Text extract
################

Introduction
The Incoterm you quote can make the difference between winning an order and losing it — and between a profitable shipment and one that erodes your margin in ways you did not anticipate. I have seen Indian exporters quote CIF to buyers in Hamburg without calculating the freight cost properly, ending up with a net margin 4–5% lower than their FOB quote would have delivered. I have also seen exporters quote EXW thinking it was the simplest option, only to discover that their buyers wanted someone to manage the export process — and took their business to a competitor who quoted FOB.
Incoterms (International Commercial Terms) define where in the logistics chain the seller's responsibility ends and the buyer's begins — for cost, risk, and insurance. They do not affect price itself, but they profoundly affect which costs each party bears, which means any given price means different things depending on which Incoterm it is quoted on.

################

Recorded data

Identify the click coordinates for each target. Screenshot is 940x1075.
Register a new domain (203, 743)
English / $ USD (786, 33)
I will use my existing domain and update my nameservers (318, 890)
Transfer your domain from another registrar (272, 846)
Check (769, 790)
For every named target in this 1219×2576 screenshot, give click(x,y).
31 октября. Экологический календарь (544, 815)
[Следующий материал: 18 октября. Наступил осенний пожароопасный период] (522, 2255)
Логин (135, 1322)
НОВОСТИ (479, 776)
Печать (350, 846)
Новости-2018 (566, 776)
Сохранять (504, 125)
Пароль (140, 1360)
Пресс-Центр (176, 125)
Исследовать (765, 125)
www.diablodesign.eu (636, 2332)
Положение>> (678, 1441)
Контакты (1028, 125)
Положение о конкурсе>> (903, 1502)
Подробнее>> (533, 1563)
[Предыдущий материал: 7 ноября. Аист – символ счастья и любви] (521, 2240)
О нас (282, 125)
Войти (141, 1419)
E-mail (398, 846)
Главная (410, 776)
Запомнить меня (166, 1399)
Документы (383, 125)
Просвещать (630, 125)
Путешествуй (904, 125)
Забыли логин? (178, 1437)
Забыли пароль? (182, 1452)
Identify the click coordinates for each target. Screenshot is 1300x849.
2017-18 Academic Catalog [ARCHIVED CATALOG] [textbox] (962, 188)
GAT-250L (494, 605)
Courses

################

Direction 1
Answer these questions from the Incoterms introduction.
(a) Which Incoterm did some Indian exporters quote to buyers in Hamburg without calculating the freight cost properly?
(b) How much lower was their net margin than their FOB quote would have delivered?
(c) For which three things do Incoterms define where the seller's responsibility ends and the buyer's begins?
Direction 2
Extend the Incoterms introduction from where it stops.
The records have nothing to do with the Incoterms introduction.

Reply 1
(a) CIF
(b) 4–5% lower
(c) Cost, risk, and insurance

Reply 2
This guide focuses on the three Incoterms most commonly used by Indian exporters — EXW, FOB, and CIF — with clear worked examples showing how each affects your margin, your risk exposure, and your commercial positioning.
The Incoterms Spectrum: A Quick Overview
Incoterms 2020 includes 11 terms organised into two groups:
- Any mode of transport: EXW, FCA, CPT, CIP, DAP, DPU, DDP
- Sea and inland waterway only: FAS, FOB, CFR, CIF
For Indian goods exporters shipping by sea (the majority), the three terms that dominate are:
- FOB (Free On Board): The dominant term in Indian export trade — seller delivers goods on board the vessel at the named port of shipment. Risk and cost pass to the buyer once goods are on the vessel.
- CIF (Cost, Insurance and Freight): Seller pays for freight and insurance to the destination port. Buyer bears risk from the origin port (same as FOB) but seller arranges and pays freight and insurance.
- EXW (Ex Works): The minimum obligation — seller makes goods available at their factory/warehouse. Buyer is responsible for everything from there, including export customs clearance.
Two others worth understanding:
- DAP (Delivered at Place): Seller delivers to the buyer's named destination, unloaded. Buyer pays import duties.
- DDP (Delivered Duty Paid): Maximum seller obligation — seller delivers to buyer's premises, paying all duties and taxes. Rarely used for Indian SME exports due to complexity of managing import customs at destination.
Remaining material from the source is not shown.